According to Eurostat data from 2016, Albania ranks third in Europe, after Norway and Island, for production of Electricity from water sources, up to 86% of the total production. Energy consumption in Albania is based on the electricity production from Hydropower Plants (HPPs), which are the most important source for Albania, because wind and solar energy are still sources not widely used in the country. The actual challenge of the country, according to specialists from the Ministry of Infrastructure and Energy is the increase of the RE capacity at 42% of gross final energy consumption(2020-2030) by liberalising the energy market and diversifying its sources. Private interest to produce energy from RES (sun and wind) has changed, and recently requests from businesses and investors to invest in photovoltaic parks has increased for example Karavasta photovoltaic park, as the biggest park for the Balkans, or even the 11 permits issued by the MIE for the construction of other photovoltaic parks in Albania.
Given the changes on the energy sector, in both infrastructure as well as management, the attention goes to the consumer and citizens energy communities. How much are they represented and included? To what extent are consumer interests generally protected? Citizens Energy Community is a new concept for Albania, and this is a fact that has been accepted also from the representatives of the respective ministry and the Energy Efficiency Agency. In a meeting held between experts of the project European Citizen Energy Academy (EUCENA) and representatives of the Agency, it has been declared that the Agency is responsible for improving and promoting energy efficiency throughout the energy cycle in all sectors and economic zones of the country, a trend that is followed up by the MIE, certifying energy auditors, who will offer service to interested actors. Naturally, a question that arises is is energy auditing for a certain target or all citizens of the country? After the business audit, the business, household, or the entity should take measures and make the necessary investments to improve the conditions and infrastructure of the building or process in the industry. This will result in energy efficiency and reduction of the financial costs paid for the consumed energy.
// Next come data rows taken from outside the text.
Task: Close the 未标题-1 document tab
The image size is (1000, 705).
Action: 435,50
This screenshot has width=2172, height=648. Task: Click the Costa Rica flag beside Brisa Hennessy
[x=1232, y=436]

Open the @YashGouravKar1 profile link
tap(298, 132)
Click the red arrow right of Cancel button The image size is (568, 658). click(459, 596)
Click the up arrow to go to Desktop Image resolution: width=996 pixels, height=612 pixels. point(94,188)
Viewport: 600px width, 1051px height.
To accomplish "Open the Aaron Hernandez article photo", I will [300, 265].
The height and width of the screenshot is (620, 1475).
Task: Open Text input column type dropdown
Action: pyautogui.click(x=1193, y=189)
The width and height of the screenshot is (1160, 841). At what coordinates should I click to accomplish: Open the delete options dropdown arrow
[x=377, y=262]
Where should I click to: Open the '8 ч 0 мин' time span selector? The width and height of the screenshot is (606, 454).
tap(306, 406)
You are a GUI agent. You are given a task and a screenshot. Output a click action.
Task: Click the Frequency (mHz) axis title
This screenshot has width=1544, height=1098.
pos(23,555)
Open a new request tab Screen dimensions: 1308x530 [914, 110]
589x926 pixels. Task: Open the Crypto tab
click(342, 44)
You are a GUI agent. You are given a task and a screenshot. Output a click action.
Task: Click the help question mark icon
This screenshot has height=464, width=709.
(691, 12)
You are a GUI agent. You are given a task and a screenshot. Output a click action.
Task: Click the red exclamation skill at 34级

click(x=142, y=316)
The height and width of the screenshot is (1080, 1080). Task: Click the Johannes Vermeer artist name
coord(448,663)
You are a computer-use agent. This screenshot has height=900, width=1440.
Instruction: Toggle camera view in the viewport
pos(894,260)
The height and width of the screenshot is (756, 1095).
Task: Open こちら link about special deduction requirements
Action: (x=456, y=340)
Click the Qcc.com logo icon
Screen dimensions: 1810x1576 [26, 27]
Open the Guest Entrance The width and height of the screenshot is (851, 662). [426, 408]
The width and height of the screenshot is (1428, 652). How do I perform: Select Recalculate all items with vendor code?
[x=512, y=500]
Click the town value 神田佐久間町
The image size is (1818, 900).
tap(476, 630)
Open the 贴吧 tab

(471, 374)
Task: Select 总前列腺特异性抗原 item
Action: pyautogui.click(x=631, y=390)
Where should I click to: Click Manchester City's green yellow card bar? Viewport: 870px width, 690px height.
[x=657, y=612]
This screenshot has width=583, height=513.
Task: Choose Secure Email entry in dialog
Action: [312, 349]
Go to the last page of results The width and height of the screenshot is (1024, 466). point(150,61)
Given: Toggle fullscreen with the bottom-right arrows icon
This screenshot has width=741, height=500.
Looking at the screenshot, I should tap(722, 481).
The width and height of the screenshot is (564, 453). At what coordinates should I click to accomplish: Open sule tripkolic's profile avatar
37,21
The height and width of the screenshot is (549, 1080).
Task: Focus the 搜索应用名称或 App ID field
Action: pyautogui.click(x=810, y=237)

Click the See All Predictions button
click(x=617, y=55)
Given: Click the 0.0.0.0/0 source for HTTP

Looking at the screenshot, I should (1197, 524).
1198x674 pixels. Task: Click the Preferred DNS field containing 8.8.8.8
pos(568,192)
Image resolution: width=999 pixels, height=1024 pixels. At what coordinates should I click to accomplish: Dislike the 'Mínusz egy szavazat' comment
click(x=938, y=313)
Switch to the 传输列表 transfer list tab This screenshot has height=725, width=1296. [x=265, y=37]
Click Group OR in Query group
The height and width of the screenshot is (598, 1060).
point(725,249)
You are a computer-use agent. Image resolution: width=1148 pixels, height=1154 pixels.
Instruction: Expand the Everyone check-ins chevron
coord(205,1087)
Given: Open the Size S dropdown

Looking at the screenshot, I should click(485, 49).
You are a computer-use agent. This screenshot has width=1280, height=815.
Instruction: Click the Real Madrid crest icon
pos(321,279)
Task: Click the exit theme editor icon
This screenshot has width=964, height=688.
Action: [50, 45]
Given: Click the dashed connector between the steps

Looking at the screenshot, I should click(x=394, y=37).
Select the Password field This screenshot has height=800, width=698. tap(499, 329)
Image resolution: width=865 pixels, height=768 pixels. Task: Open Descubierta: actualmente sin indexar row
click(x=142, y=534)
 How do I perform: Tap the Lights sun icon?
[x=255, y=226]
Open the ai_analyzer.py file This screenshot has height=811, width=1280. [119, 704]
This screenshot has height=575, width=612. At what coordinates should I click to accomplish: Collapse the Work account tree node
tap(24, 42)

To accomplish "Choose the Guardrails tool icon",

The energy transition, happening in the country, must include energy communities, a process that is well-functioning in developed countries as, for example, in Germany, Spain, the Netherlands, Greece, etc. In December 2018, entered into power the Renewable Energy Resources Directive, as part of the Clean Energy Package for EU countries, which aims to keep EU as a world leader on RES and to help the EU to meet its commitments to reduce GHG emission under the Paris Agreement. This directive has been supported and approached, for few years, by Community Energy groups in Europe. Germany has about 1750 community energy groups, Denmark 700, the Netherlands 500, UK 431, Sweden 200, France 70, Belgium 34, Poland 34 and Spain 33 (according to data from JRC Science for Policy Report – “Energy Community: a presentation on Energy and Social Innovation, year 2020). These countries have supported Energy communities , because of the main principles they have: voluntary and open membership, democratic control, autonomy and independence, information and capacity building, cooperation between cooperatives. This support has increased the interest of European citizens to join such groups. Energy Communities are starting in Albania too.
The EUCENA project where Milieukontakt Albania is in partnership with Rescop.eu, WECF, BBEn and Electra Energy aims to conduct a thorough analysis of the existing legal and regulatory framework and on the different opportunities and approaches of different stakeholders (citizens, public institutions, businesses, domestic and international donors) regarding citizens energy communities. As a new concept, experts from the field in close cooperation with partners will offer know-how in the first stages of the development of the energy communities. These communities will then be able and skilful to engage and become part of the energy transition, adapting to the energy market and developing constantly their social and cultural capacities.